Instructions for the task: Copy nothing from the entries below except the lines from the one containing "This screenshot has" through the one containing "Instruction: Click the HEIGHT column header", and copy those exactly.

Given information:

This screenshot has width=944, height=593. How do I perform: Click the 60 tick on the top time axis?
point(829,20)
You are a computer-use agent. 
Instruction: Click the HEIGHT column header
...
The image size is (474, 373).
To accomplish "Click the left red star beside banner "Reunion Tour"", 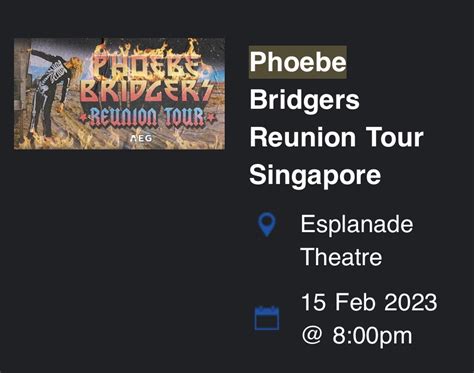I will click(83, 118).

Solution to the problem:
This screenshot has width=944, height=593. How do I perform: Click the 60 tick on the top time axis?
point(829,20)
You are a computer-use agent. 
Instruction: Click the HEIGHT column header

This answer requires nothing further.